Source records Block Start
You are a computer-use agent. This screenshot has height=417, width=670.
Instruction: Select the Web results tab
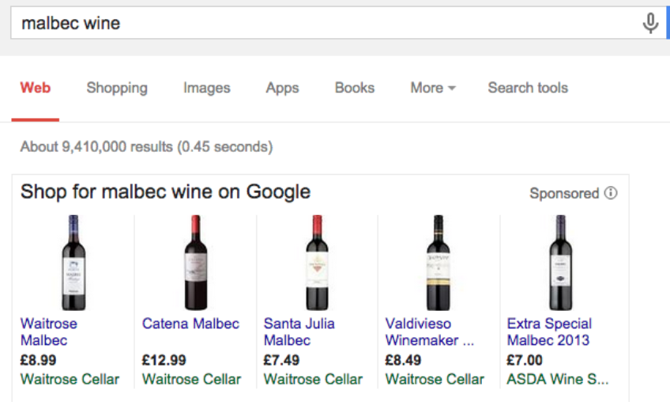36,88
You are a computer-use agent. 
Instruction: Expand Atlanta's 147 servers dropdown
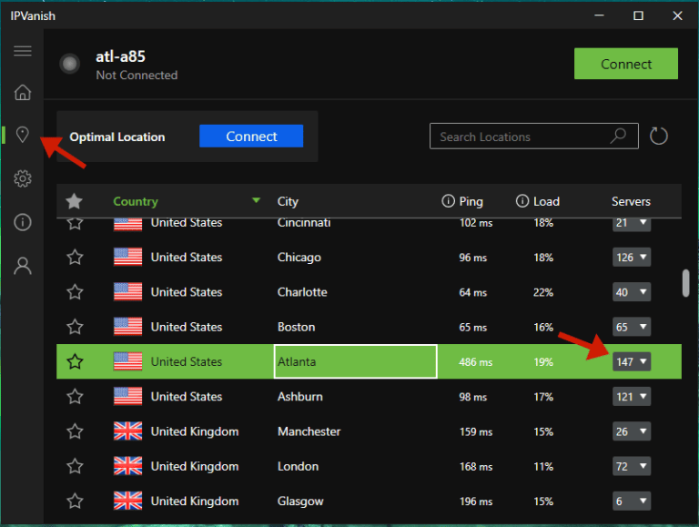(632, 362)
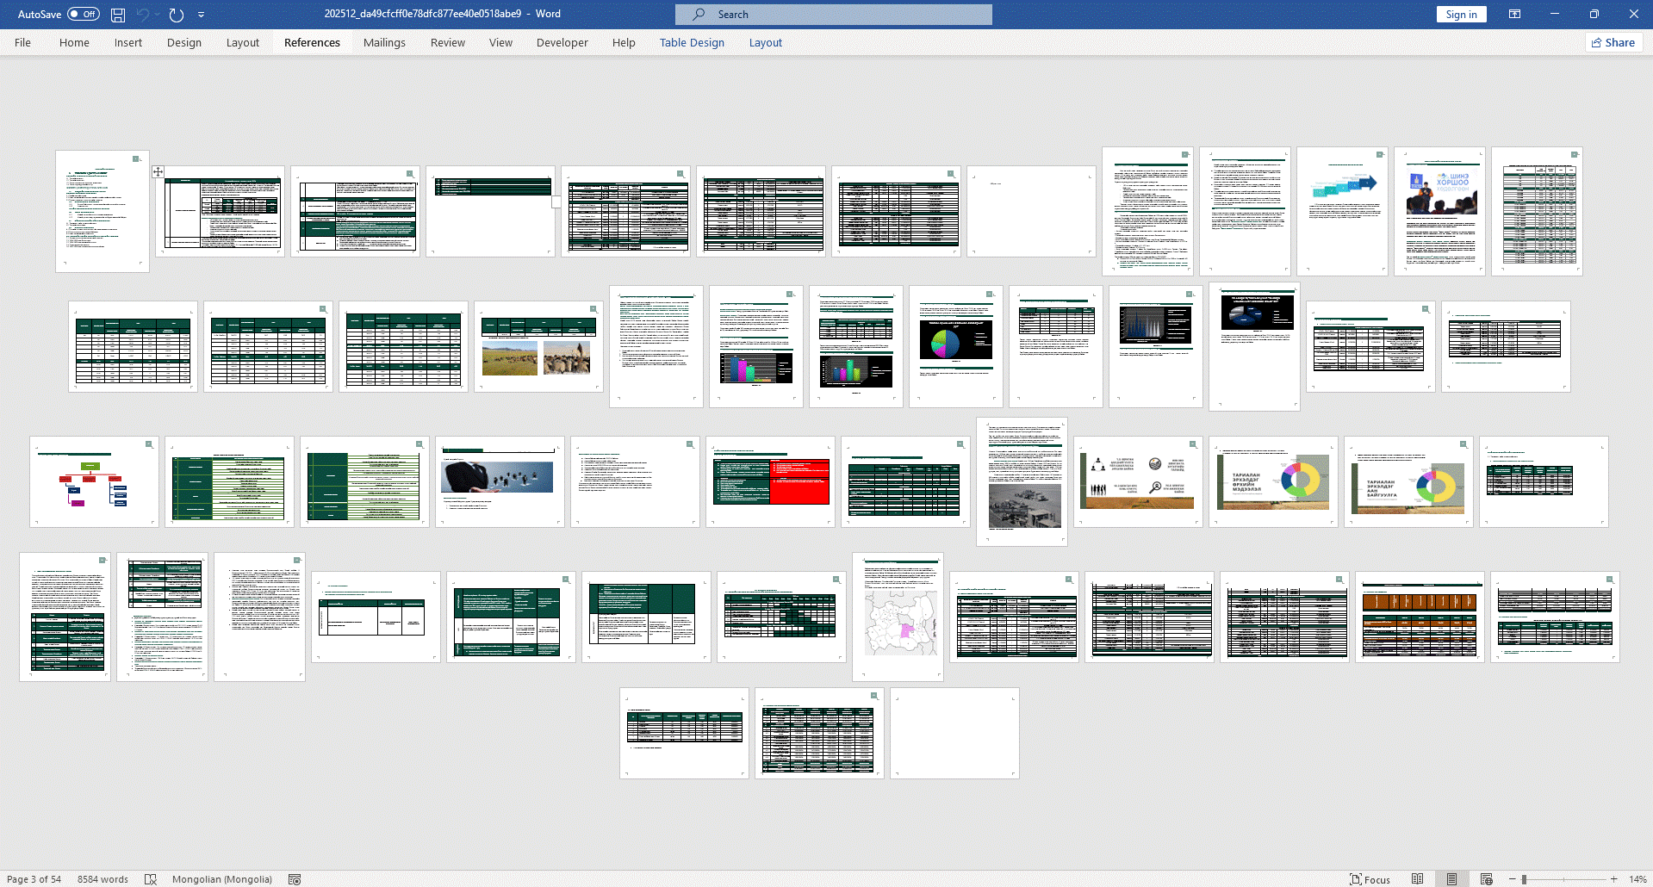Click in the Search box
Viewport: 1653px width, 887px height.
click(833, 15)
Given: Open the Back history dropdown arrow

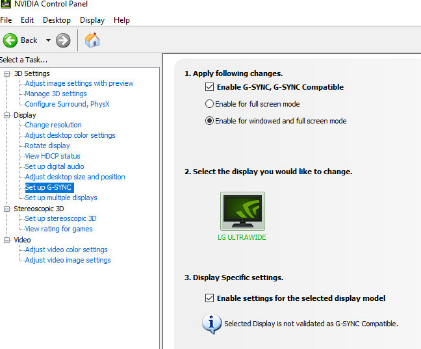Looking at the screenshot, I should click(x=48, y=40).
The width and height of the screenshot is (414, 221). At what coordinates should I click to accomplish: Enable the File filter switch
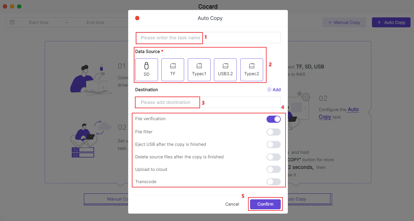(273, 132)
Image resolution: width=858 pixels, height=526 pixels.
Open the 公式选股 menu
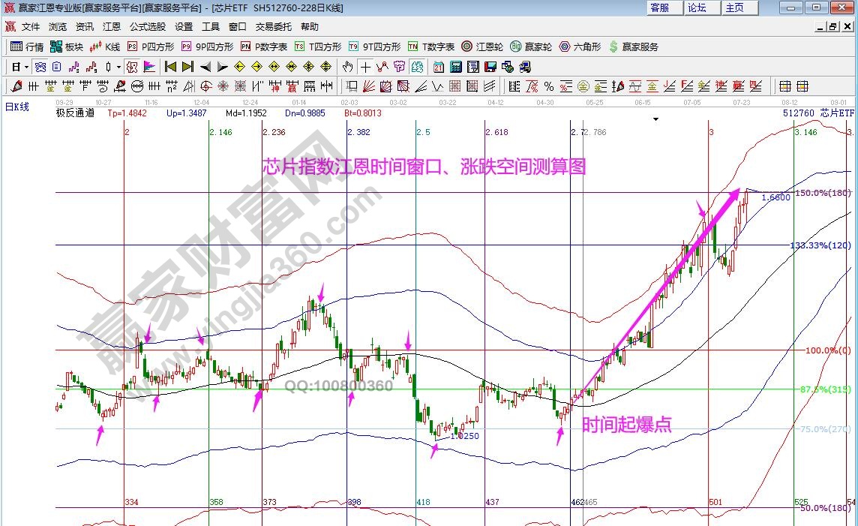point(148,26)
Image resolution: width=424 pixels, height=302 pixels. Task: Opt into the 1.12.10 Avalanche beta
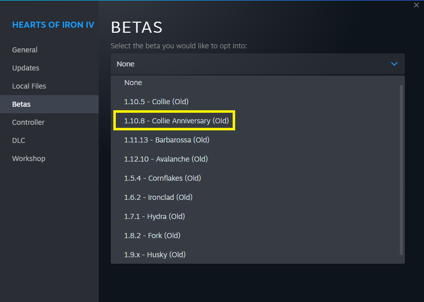pyautogui.click(x=166, y=159)
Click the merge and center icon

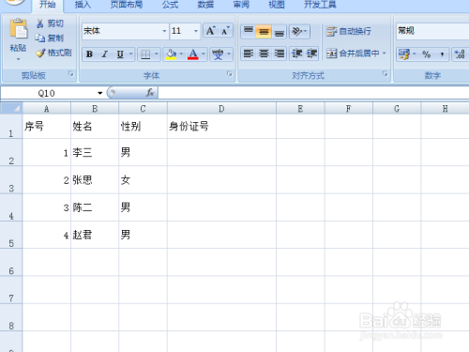click(x=331, y=54)
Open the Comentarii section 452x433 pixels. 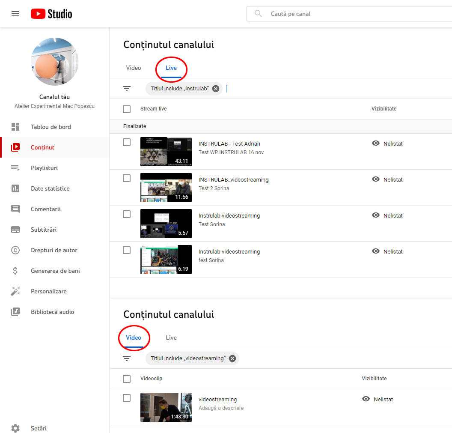click(45, 209)
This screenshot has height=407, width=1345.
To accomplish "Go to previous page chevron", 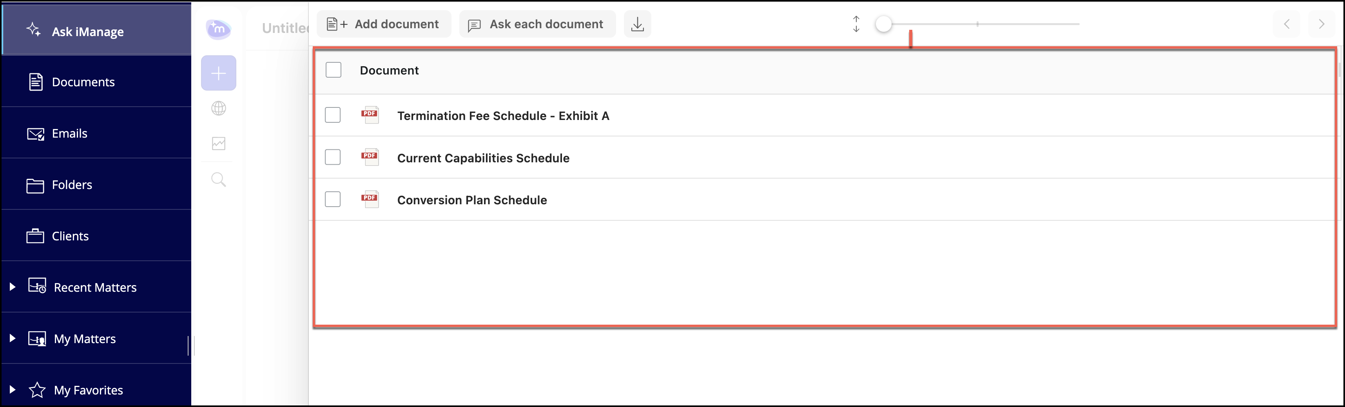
Source records Block End
_Your task_
The number of lines in the data that hold "agent" is all that should be given.

_Answer_
2